Apparently, after three and a half years and what I thought was a potential marriage, I am now officially single.
It seems he just plain wasn’t happy with me anymore. I can’t argue with that*.
I’m not the most voracious poster in the world, so you probably don’t know who I am, and I’m sure you don’t know what The Ex and I have been through together and overcame.
However, if anyone can spare some internet hugs, cliche “it will get better” lines, etc, they’d be appreciated.
And if anyone in South Jersey wants to take a pretty, but sad, young girl out for drinks sometime, I won’t hold it against ya either. I can only sit here and listen to “Please Please Please” so many times before I start to crack.
[sub]*I did anyway. For about two and a half tear-soaked, pathetic hours. I have no pride.[/sub]
It hurts less with time. May not feel that way now, but it will. If I were in NJ, I’d take you out for drinks, but I think I might have the wrong plumbing for you!
I’m sorry. Be kind to yourself, and take time to grieve.
I don’t know if you want to hear this, and it won’t be any consolation right now, I imagine, but in time maybe it will be some consolation to know that you two just weren’t right for each other, and any marriage would have been doomed to failure or misery.
Er, also, it could just be me, but I found your title a bit confusing. I thought maybe you were talking about a work of fiction, like a role playing game or story or something that involved “slash fiction*”, and the “not really” was referring to the fantasy aspect of such things. I assume what actually you meant was that you weren’t entirely blindsided by the break up but had hints that it would happen?
Whatever you do, don’t feel ashamed that you feel sad. Feeling sad is a natural and healthy way of coping. Our society places such a stigma on singlehood and on sadness that totally doesn’t help with the post-breakup blues.
Big hug. If you’re ever up in Boston, shoot me a PM and we’ll catch some drinks.
YMM, of course, V, but I can personally I say that I’m not ready to be married and I don’t think anyone my age I’ve met really is either (which is not to say it can’t work).

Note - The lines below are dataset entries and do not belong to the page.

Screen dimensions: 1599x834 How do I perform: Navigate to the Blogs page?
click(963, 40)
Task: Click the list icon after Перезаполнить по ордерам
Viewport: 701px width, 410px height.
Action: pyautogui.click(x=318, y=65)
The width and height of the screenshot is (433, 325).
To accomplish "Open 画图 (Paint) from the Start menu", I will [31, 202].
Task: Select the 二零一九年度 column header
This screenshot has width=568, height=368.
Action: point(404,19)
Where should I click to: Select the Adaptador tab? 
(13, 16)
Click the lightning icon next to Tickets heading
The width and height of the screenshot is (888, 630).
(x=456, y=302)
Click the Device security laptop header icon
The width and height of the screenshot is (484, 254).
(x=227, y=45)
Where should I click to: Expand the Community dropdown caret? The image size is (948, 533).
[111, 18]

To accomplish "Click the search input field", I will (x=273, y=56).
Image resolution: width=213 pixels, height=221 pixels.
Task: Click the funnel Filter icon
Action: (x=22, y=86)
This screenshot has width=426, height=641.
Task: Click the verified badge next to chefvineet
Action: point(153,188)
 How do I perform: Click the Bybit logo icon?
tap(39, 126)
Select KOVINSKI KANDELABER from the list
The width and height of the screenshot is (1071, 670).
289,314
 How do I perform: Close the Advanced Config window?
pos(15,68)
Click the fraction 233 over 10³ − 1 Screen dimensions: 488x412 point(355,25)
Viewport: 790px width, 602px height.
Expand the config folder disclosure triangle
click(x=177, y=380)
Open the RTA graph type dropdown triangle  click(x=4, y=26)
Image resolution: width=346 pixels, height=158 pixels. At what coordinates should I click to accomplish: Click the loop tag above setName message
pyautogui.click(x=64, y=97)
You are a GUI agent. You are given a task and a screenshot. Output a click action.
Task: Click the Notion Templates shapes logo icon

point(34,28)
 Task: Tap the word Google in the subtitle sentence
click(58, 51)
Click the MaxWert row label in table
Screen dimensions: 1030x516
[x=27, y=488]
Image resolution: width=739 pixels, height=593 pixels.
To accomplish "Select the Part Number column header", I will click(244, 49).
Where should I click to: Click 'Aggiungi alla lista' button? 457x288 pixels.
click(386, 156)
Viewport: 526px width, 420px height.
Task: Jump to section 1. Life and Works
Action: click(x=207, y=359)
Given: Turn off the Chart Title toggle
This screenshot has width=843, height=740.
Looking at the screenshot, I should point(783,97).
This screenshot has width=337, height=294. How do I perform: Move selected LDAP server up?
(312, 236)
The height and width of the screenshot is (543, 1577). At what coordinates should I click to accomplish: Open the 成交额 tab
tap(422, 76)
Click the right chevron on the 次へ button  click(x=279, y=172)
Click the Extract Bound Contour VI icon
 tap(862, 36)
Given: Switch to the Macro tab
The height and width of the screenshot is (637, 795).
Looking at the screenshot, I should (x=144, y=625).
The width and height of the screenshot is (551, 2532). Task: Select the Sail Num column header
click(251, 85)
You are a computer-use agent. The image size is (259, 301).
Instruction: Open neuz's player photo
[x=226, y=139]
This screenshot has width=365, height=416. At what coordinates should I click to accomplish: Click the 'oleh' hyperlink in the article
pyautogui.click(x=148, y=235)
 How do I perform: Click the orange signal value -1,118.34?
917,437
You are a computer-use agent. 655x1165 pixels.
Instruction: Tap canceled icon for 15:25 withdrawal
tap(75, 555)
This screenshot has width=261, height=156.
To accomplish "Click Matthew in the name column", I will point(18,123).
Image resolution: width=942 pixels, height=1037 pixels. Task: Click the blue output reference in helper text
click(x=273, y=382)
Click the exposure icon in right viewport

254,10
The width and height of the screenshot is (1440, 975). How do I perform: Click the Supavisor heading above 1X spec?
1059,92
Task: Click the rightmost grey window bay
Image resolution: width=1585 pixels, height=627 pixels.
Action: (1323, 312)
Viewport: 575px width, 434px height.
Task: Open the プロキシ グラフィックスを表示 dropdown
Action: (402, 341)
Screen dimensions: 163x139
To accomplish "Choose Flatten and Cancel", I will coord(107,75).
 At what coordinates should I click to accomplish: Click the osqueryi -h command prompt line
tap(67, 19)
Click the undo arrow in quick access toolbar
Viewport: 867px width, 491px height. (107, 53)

Anyway, the important thing is not to think of the relationship as a waste. Lots of people “our” age look back after a breakup and think about how much time they spent with someone they weren’t meant to be with.
That doesn’t make any sense. If you didn’t enjoy the relationship for what it was - the immediate pleasure of each others’ company, that is - then you shouldn’t have stayed in it anyway. If dating someone doesn’t make you happy, marrying them certainly won’t.
Also, I think living in South Jersey severely limits your options. Move to sunny Florida, where there are good-looking boys as far as the eye can see (and me, too!). You know you want to. Besides, all your old neighbors are already here.
If it makes you feel any better, I’m eternally grateful that my (now) husband was once dumped by his fiancee of many years. She met this other man on the plane on the way out to a family trip in Vegas. . .
Anyway, hindsight being 20/20, it never would have worked out. Better to find this out sooner than two weeks before the wedding (as a friend of mine did - what an expensive logistical nightmare that was!), or worse, two weeks after.
It does get better.
In early 2006, I dumped my then-fiancee. We hated each other, and it was right to leave. A few months later, I met someone who is much, much better for me. I think we’ve argued twice since then, and it’s been about my laziness with the household chores both times.
I just came by to tell you I’m sorry you’re in so much pain. And that there’s no pill for this pain.
In case it helps, let me just say that if you look around you may notice that you are not alone. Every single other person on this little globe of ours knows what it’s like. Every. One. In fact, this experience ties you to every one of us. We know. We’ve been there too.
Not that we have any magical answers. Sometimes the only way through, is through. But please know you are not alone.
And if you need to talk we’re right here.
Hope tomorrow brings you a better day. I’ll be thinking of you. Good luck.
It sucks. It will continue to suck. But it will suck less each day. Then one day you will realize that it doesn’t really suck anymore. About a year ago, I had someone dump me out of the blue. My best girlfriend came over immediately with chocolate cake and wine. It made me feel better. I hope your time of suck is shorter than mine was.
offers Br’er Lapin some chocolate cake and wine No, no, have as much as you like.
It will get better, and often beyond 100%. There’s a lot of good stuff about being single.
You need to remember the bad stuff aboud being in a relationship too - it’s easy to forget that, but rose-coloured glasses can be your biggest obstacle to forward progress.
Good luck. I’d buy you a drink too, but it’s a long swim.